• [Passage]:
===
POSTED: Thursday, November 1, 2012, 4:56 PM
Filed Under: News

Here's an electoral tidbit for you: tomorrow, Friday, will make it just four whole days from the election and four whole days since the date Philadelphia City Commissioner Stephanie Singer said the commissioners would clear a backlog of unprocessed voter registrations.

And with just days to go, the backlog, as far as this reporter knows, has not been cleared. It wasn't cleared as of yesterday morning, when the City Commissioners didn't convene for their usual Wednesday meeting, which was canceled earlier in the week; and it wasn't cleared as of yesterday evening, when City Commissioner Al Schmidt confirmed to City Paper that the commissioners' staff were alternating between processing absentee ballots and new voter registrations, which were due on Oct. 9.

Schmidt, the only City Commissioner to return City Paper's emails and calls since yesterday, promised that the registrations will be processed before the election.

“Every person who submitted a valid registration will be processed by election day,” he said. “In 2008, there was a similar rush of registrations … This is completely typical.”

Maybe so – but it's been nearly a month since that rush ended, and City Commissioners have already fallen short of stated goals in working through the backlog.
===
• [Data provided]:
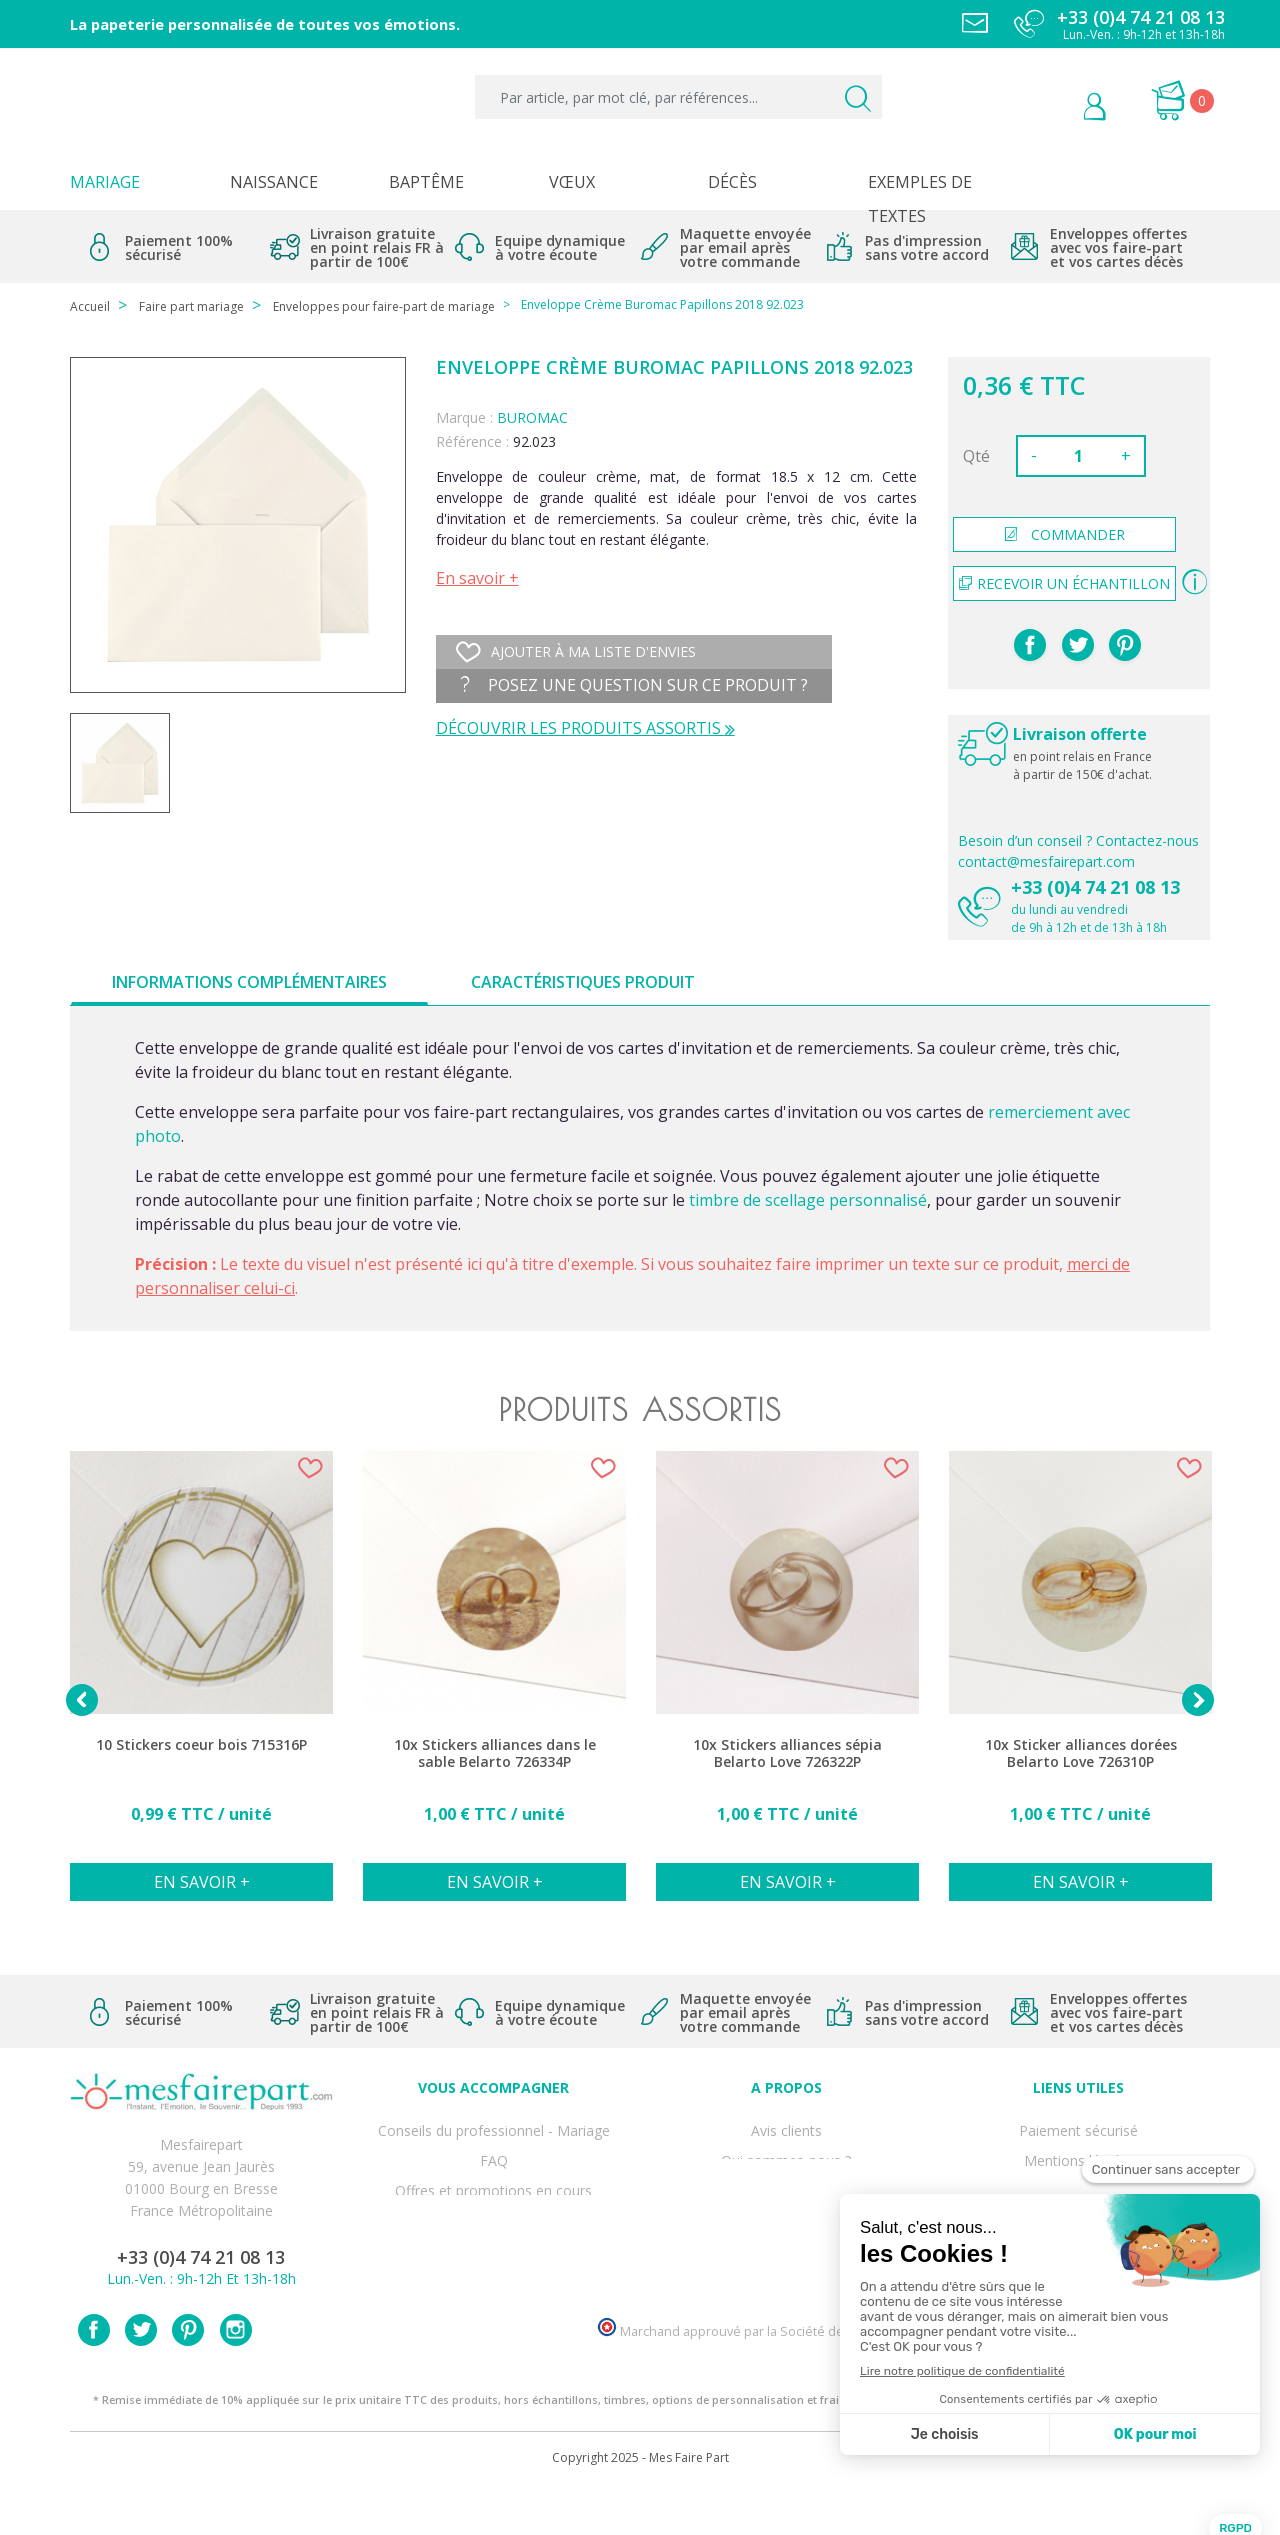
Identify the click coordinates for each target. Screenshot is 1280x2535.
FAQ (494, 2148)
===
• [Work to be completed]: Copy the passage from the backlog article word for word, starting at "POSTED: Thursday, November" and ending at "due on Oct. 9.". The lines are separate material, unrelated to the backlog article.

• [The output]:
POSTED: Thursday, November 1, 2012, 4:56 PM
Filed Under: News

Here's an electoral tidbit for you: tomorrow, Friday, will make it just four whole days from the election and four whole days since the date Philadelphia City Commissioner Stephanie Singer said the commissioners would clear a backlog of unprocessed voter registrations.

And with just days to go, the backlog, as far as this reporter knows, has not been cleared. It wasn't cleared as of yesterday morning, when the City Commissioners didn't convene for their usual Wednesday meeting, which was canceled earlier in the week; and it wasn't cleared as of yesterday evening, when City Commissioner Al Schmidt confirmed to City Paper that the commissioners' staff were alternating between processing absentee ballots and new voter registrations, which were due on Oct. 9.